At the time, Plummer stated, “Black people who are fighting for liberation are not terrorists. … We are eight people who were doing nothing more than organizing and fighting for freedom.”
From currently fighting aggressive home and land acquisition in New York City’s rapidly gentrifying neighborhoods, to defending President Robert Mugabe’s right to reclaim stolen land from colonizers and their descendants and encouraging President Barack Obama to lift harsh sanctions against the people of Zimbabwe, to supporting Min. Louis Farrakhan and the Nation of Islam’s fight to bolster and protect the inner city communities in the U.S., to pushing the “2016 Presidential Election: The Choice – Plebiscite, Reparations, Self Determination” campaign, the December 12th Movement has continued fighting for what they believe in. They still speak out when they see injustice in their community. And understanding that culture and art have always been a part of the people’s Civil Rights Movement, every year from September to May, they produce their popular Saturday night jazz evenings at Sistas’ Place in Bedford-Stuyvesant, Brooklyn. This cafe is also a meeting spot, where people can come and talk about the latest moves in the community.

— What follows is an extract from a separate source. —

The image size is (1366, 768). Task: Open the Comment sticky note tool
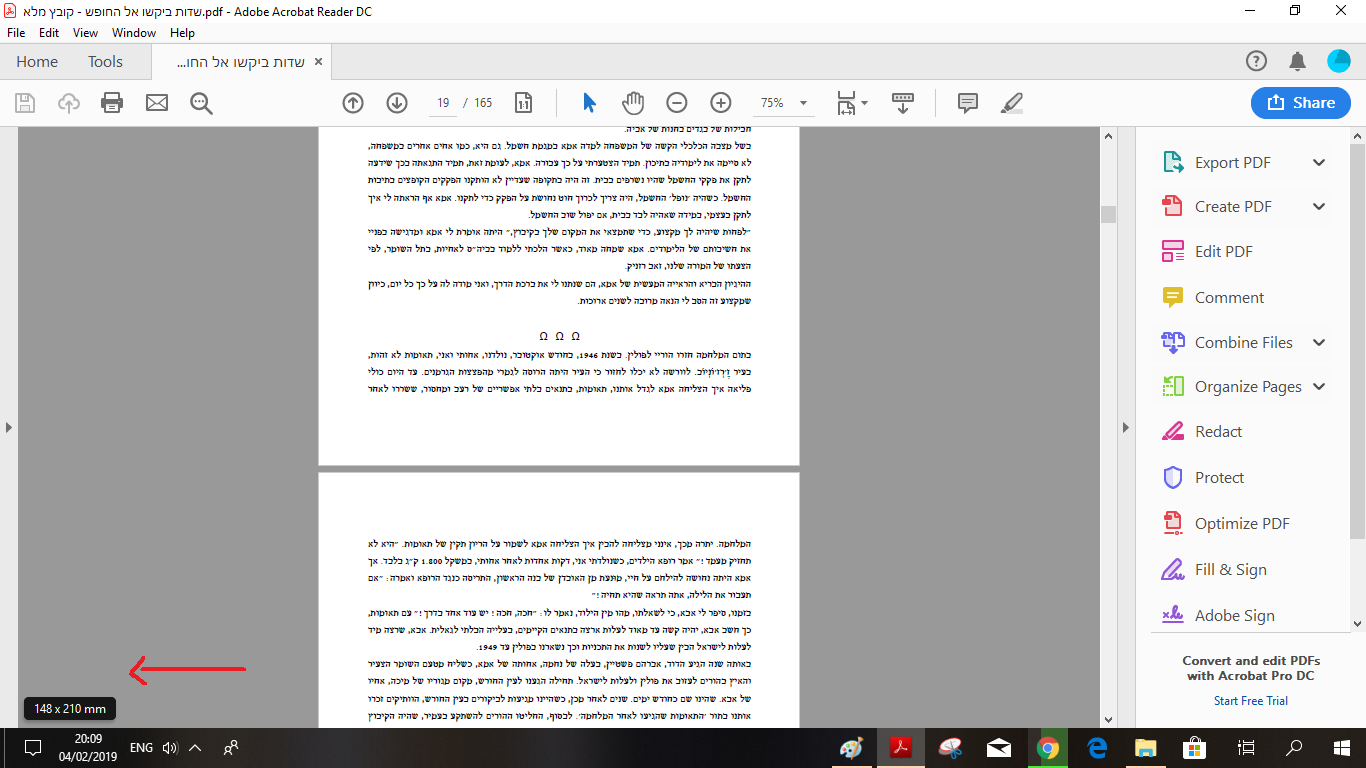[966, 102]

“I am so glad that through the 62 years of being a freedom fighter, I meet people who still have the same views as me,” Plummer told the Amsterdam News. “It is important for our young people to know that you have to fight for justice, and that they, too, have a role to play in securing our rights for self-determination.”
Plummer, a grandmother 10 times over, is now in her 70s and has no desire or intention, she says, to retire “from the work that I do for our people.”